Favorite punctuation?
 
Mine is the semi-colon; I just love it.

mangajunky 03.18.2008 08:48 AM

ellipsis...I use it far too often.

uhler 03.18.2008 09:50 AM

.?!

✌➬ 03.18.2008 10:09 AM

?-??

Glice 03.18.2008 12:38 PM

Interrobang is the posited name for the !?, but I don't think it has an ASCII yet.

I get particularly excited by diacritics and, in my personal writings, tend to enjoy Diaereses of the 'coördinate' sort.

The vagaries of propriety tend towards obstinancy and obscuranticism in effect, while appealing towards hyper-correctitude and simplicity; precisely the sort of paradox that appeals to me. Perfection terminally in absentum; "human, all too human" indeed.

I get annoyed with my interminable parentheses - of the properly grammatical sort - which serve only to obviate the intrangible, in-negotiable vacillations of the self, presented in writing.

I absolutely loathe ellipses, I really can't explain how they irritate me so.

Today I've been reading about rhetorical devices - I discovered the 5 sorts of hyperbaton and the exciting revelation that an argument I've been having for about 2 years with a good friend could easily have been resolved if either of us realised that a linguistic trope and a philosophical trope were different categories of the same word (homonymy).

floatingslowly 03.18.2008 12:43 PM

Quote:

Originally Posted by Glice


damn....

did you just spell something wrong.....!?

that wiki link is for "diacritics"....

just askin'....


Quote:

Originally Posted by Glice
I absolutely loathe ellipses, I really can't explain how they irritate me so.



... :)

uhler 03.18.2008 12:47 PM

Quote:

Originally Posted by Glice
Interrobang is the posited name for the !?, but I don't think it has an ASCII yet.

I get particularly excited by dicacritics and, in my personal writings, tend to enjoy Diaereses of the 'coördinate' sort.

The vagaries of propriety tend towards obstinancy and obscuranticism in effect, while appealing towards hyper-correctitude and simplicity; precisely the sort of paradox that appeals to me. Perfection terminally in absentum; "human, all too human" indeed.

I get annoyed with my interminable parentheses - of the properly grammatical sort - which serve only to obviate the intrangible, in-negotiable vacillations of the self, presented in writing.
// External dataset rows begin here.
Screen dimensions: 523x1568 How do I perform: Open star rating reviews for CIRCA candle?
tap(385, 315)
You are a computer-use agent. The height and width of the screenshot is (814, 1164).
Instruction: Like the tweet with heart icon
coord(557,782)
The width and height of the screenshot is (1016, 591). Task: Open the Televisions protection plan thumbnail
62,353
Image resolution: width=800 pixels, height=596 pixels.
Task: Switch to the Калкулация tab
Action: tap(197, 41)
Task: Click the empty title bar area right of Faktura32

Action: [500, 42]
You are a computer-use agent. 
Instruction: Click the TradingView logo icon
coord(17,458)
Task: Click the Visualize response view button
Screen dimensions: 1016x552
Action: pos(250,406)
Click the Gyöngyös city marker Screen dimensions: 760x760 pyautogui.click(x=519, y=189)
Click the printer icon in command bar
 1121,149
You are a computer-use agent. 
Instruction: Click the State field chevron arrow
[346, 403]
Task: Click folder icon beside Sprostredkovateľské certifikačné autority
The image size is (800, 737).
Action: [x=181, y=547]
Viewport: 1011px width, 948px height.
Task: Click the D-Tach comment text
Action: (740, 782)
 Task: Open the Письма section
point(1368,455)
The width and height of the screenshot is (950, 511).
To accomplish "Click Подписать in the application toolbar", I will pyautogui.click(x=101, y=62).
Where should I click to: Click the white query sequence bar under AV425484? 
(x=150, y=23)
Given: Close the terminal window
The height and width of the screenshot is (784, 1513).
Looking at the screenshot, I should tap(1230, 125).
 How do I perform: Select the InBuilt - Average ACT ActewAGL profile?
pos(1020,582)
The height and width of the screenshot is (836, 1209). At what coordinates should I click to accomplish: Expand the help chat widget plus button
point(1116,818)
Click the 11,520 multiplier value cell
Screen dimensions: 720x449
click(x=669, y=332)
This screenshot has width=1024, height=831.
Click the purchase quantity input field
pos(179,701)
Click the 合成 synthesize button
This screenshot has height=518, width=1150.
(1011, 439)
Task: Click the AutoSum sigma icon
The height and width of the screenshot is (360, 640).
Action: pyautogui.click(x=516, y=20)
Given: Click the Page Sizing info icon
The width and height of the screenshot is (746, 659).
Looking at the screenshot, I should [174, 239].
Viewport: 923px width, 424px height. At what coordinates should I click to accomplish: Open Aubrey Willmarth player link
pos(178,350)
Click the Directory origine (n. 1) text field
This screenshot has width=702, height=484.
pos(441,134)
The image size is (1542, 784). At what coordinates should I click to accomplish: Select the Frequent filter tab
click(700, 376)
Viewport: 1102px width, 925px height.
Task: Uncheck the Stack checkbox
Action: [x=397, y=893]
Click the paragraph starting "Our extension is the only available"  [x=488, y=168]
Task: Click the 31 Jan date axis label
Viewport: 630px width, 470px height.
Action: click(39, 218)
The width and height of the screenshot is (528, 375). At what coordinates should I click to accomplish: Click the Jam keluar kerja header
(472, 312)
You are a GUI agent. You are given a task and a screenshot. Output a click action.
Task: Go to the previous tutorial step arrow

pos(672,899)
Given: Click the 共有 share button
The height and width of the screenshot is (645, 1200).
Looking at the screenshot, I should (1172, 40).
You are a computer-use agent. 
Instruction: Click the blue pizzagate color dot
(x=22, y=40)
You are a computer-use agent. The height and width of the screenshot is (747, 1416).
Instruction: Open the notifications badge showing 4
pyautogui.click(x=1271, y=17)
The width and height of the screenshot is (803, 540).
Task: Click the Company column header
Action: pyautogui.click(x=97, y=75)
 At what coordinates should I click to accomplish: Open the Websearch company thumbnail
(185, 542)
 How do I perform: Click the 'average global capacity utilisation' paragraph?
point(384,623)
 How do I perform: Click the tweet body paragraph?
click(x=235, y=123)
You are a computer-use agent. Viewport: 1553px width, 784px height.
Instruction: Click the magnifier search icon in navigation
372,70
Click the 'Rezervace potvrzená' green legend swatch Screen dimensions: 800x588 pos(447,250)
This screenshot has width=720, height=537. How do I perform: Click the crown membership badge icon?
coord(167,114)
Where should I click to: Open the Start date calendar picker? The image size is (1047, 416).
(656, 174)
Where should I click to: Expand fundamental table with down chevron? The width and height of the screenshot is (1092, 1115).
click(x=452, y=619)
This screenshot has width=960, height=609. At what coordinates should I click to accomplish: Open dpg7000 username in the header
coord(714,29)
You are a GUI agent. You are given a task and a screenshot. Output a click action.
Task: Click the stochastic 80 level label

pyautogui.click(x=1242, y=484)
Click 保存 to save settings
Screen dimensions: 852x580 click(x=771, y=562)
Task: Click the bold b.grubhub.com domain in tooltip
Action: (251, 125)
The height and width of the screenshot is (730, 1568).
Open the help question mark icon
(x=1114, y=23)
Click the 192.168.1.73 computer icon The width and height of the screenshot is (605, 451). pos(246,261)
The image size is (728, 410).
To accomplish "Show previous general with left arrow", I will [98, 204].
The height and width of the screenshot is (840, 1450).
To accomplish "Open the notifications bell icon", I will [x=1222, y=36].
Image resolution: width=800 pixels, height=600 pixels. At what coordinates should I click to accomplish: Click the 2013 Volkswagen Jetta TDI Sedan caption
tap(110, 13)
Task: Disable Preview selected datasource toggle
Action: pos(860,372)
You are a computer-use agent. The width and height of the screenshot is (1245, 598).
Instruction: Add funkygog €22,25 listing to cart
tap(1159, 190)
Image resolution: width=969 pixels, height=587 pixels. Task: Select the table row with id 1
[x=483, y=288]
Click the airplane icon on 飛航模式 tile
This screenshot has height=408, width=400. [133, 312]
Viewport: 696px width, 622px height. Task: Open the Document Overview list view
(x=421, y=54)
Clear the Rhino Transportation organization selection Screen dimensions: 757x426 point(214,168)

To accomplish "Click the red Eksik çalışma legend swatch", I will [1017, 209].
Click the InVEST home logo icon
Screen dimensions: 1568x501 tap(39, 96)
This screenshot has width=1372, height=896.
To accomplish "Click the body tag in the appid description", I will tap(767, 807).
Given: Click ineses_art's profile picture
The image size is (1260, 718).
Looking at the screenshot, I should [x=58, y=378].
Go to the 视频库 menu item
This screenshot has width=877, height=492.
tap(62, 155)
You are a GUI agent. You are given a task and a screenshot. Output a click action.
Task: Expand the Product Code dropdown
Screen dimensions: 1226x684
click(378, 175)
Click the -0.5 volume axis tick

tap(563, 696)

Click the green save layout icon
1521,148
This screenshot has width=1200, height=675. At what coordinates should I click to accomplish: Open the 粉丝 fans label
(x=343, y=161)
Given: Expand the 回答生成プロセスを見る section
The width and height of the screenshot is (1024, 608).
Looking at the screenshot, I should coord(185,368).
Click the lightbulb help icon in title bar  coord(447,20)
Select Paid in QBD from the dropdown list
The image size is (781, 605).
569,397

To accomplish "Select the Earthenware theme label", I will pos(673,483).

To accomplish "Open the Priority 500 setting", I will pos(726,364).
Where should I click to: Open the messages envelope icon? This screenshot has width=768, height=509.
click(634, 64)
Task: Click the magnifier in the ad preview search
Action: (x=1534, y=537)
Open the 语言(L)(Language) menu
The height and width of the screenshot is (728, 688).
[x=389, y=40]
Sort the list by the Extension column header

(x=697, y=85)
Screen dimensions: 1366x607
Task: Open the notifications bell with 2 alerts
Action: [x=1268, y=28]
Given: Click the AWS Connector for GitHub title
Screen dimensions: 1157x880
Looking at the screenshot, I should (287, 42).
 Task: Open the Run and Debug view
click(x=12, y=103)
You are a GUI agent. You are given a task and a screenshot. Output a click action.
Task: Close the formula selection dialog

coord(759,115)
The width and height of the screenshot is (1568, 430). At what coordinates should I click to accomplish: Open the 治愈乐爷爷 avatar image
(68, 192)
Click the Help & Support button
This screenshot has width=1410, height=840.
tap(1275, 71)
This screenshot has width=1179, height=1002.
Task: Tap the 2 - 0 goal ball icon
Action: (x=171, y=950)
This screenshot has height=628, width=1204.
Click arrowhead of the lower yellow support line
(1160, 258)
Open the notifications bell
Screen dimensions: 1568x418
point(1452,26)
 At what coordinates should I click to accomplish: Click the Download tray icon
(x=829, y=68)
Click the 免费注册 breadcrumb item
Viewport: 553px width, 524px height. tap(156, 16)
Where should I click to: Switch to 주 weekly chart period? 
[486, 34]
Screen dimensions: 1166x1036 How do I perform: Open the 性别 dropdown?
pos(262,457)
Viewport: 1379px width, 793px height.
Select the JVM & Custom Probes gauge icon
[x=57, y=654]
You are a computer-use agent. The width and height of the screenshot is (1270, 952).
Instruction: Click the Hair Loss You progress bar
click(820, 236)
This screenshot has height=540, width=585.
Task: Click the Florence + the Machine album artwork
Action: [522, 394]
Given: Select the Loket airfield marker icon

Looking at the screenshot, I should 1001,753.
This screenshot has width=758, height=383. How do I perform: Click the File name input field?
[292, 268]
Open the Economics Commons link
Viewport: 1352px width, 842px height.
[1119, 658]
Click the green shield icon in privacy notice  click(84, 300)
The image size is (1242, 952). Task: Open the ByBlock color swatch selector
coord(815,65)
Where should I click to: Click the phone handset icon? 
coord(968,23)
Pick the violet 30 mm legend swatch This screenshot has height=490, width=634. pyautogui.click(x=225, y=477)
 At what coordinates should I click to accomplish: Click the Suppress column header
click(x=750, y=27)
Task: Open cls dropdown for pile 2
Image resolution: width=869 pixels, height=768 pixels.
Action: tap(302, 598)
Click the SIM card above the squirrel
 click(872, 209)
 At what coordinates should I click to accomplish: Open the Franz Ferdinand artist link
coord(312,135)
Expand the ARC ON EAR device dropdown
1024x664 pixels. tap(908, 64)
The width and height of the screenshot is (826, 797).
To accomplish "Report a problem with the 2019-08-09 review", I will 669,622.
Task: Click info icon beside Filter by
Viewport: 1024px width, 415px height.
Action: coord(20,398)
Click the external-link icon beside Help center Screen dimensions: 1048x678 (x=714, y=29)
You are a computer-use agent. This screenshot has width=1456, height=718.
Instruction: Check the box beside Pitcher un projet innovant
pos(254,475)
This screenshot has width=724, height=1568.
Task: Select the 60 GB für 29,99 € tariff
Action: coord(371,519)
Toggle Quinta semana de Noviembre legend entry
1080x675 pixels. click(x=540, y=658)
I absolutely loathe ellipses, I really can't explain how they irritate me so.

Today I've been reading about rhetorical devices - I discovered the 5 sorts of hyperbaton and the exciting revelation that an argument I've been having for about 2 years with a good friend could easily have been resolved if either of us realised that a linguistic trope and a philosophical trope were different categories of the same word (homonymy).


i think my brain just exploded.

pantophobia 03.18.2008 12:51 PM

§؟₣¶ and so do you!

Glice 03.18.2008 01:55 PM

Quote:

Originally Posted by floatingslowly
damn....

did you just spell something wrong.....!?

that wiki link is for "diacritics"....

just askin'....





... :)


I'm forever spelling things wrong, it's just that the standard of criticism here is so low that noöne ever notices. And I usually pick up on spelling shortly after posting.

Confucious is sex 03.18.2008 02:26 PM

You're all homonyms.
Semi colons are my top favourite, but there will always be a place in my heart for my beloved parenthetical comma. Mmmmmm imbed those subordinate clauses baby, yeah!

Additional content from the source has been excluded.